◆ **Required task**: Translate this sentence from the text below about Toguri's stage career into Spanish: "He directed and choreographed the show in Australia in 1986 and returned to the National production for its 1996 revival, which was playing its final performances at the time of his death."

◆ **Source**:
Toguri made his West End debut when he came to London with the show in 1960 at the Palace Theatre, executing some muscular routines with an exuberant aplomb in marked contrast to the more genteel English choreography (mostly still trapped in what George Bernard Shaw used to describe as "skirt dancing") of the period. Deciding to settle in the UK he was quickly in demand and his witty, elegantly economical style found an ideal showcase in the offbeat revue Chaganog, incorporating dance and mime, at the Edinburgh Festival and subsequently at the Vaudeville in 1964.
In 1965 he opened in Charlie Girl, one of those ineptly formulaic British musicals which would close in six weeks today but which then could survive dreadful reviews to run for years at the Adelphi on the strength of its star, Anna Neagle, and hustling promotion by its impresario, Harold Fielding. As John Sasaki, a Japanese houseboy, Toguri's main contribution was to partner Anna Neagle in the show's equivalent of a Broadway "eleven o'clock number", a Charleston routine which built to a frenetic climax, providing the only moments of real class in the evening and in which Toguri made Neagle (whose best dancing days were behind her) look as good as any Broadway star.
Charlie Girl - in which, out of affection for Anna Neagle, he remained for three years - crystallised his choreographic ambitions and for 30 years as choreographer and increasingly also as director his career spanned an extraordinary range of work which nobody else in his field came close to matching.
As a choreographer, the list of leading directors with whom he worked regularly in the theatre or the opera house is eloquent testimony to his talent - Trevor Nunn, for whom he choreographed on The Baker's Wife and Measure for Measure as well as on recreating the smoky Weimar world of The Blue Angel; Peter Wood, on many National Theatre productions (his work on The Threepenny Opera and The Beggar's Opera was particularly memorable); Jim Sharman - the sexy and often hilarious routines in The Rocky Horror Show were Toguri creations on stage and on film; David Pountney - a haunting Kurt Weill Street Scene for ENO; Keith Warner - Sondheim's Pacific Overtures, with a stunning Toguri-staged finale as Japan moved into the technological age, also for ENO; and Richard Eyre.
He choreographed the triumphant Eyre production of Guys and Dolls at the National in 1982 (winning the SOLT Best Choreography Award), providing exhilarating and dynamic musical staging throughout (his Crapshooters' Ballet was perhaps the best staging of his career). He directed and choreographed the show in Australia in 1986 and returned to the National production for its 1996 revival, which was playing its final performances at the time of his death.

◆ **Dataset section**:

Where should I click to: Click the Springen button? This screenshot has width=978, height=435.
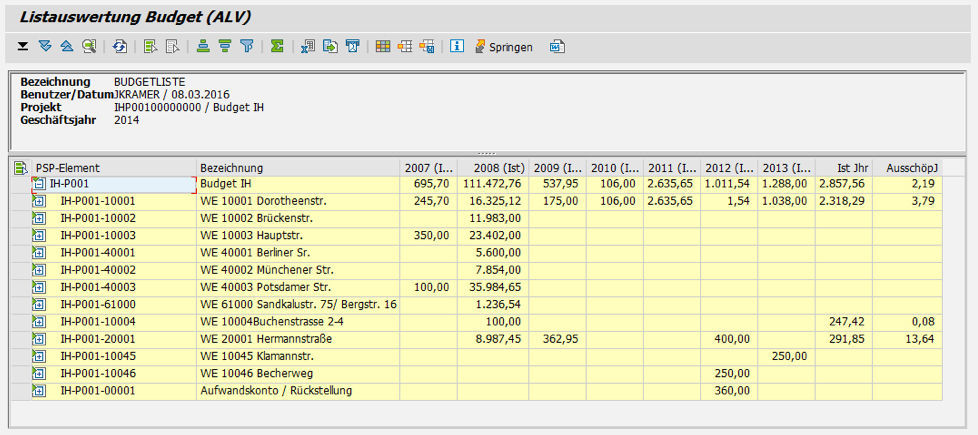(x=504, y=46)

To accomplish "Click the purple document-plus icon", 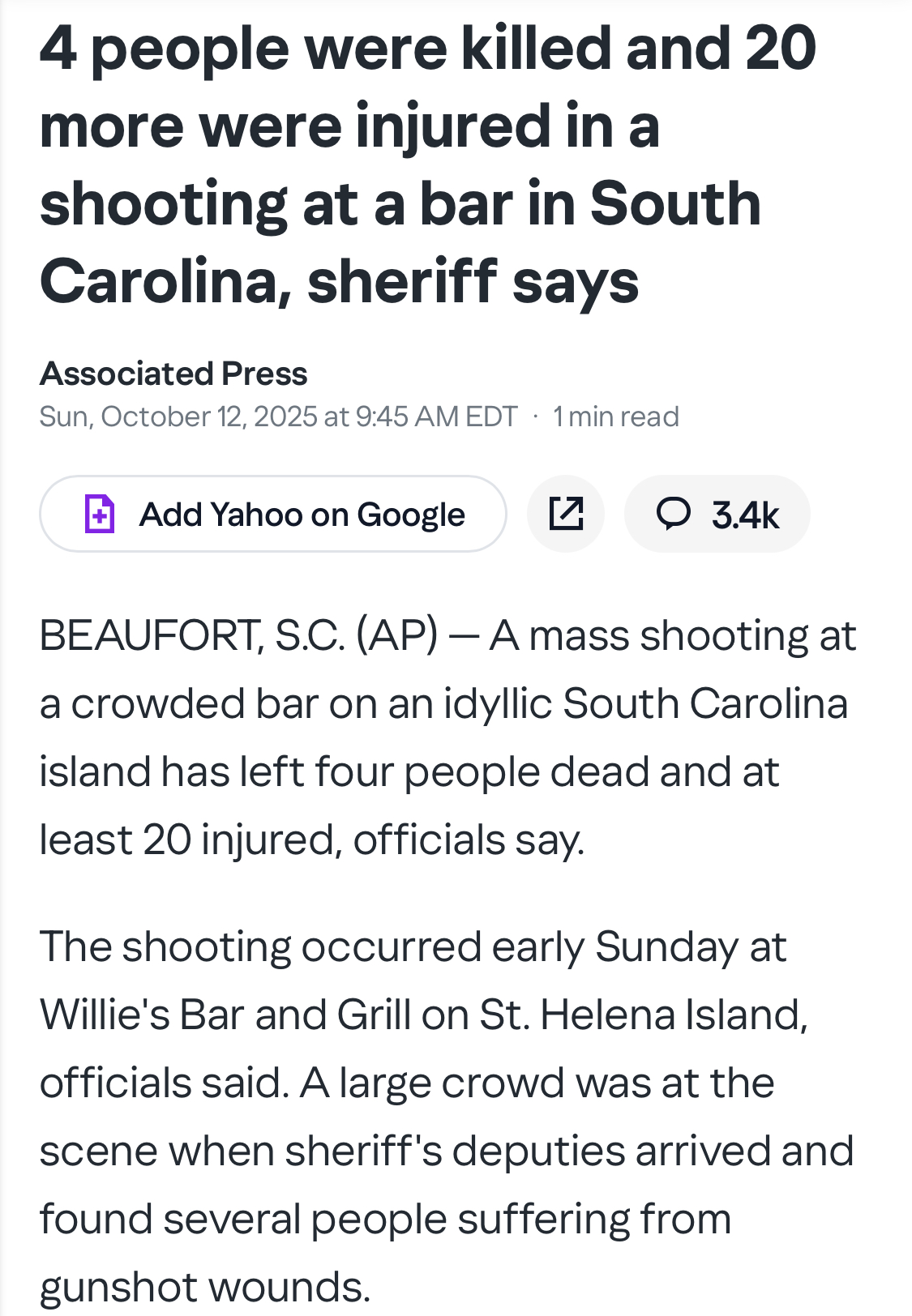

◆ **Correct result**: Dirigió y coreografió el espectáculo en Australia en 1986 y regresó a la producción del National para su reposición de 1996, que estaba ofreciendo sus últimas funciones en el momento de su muerte.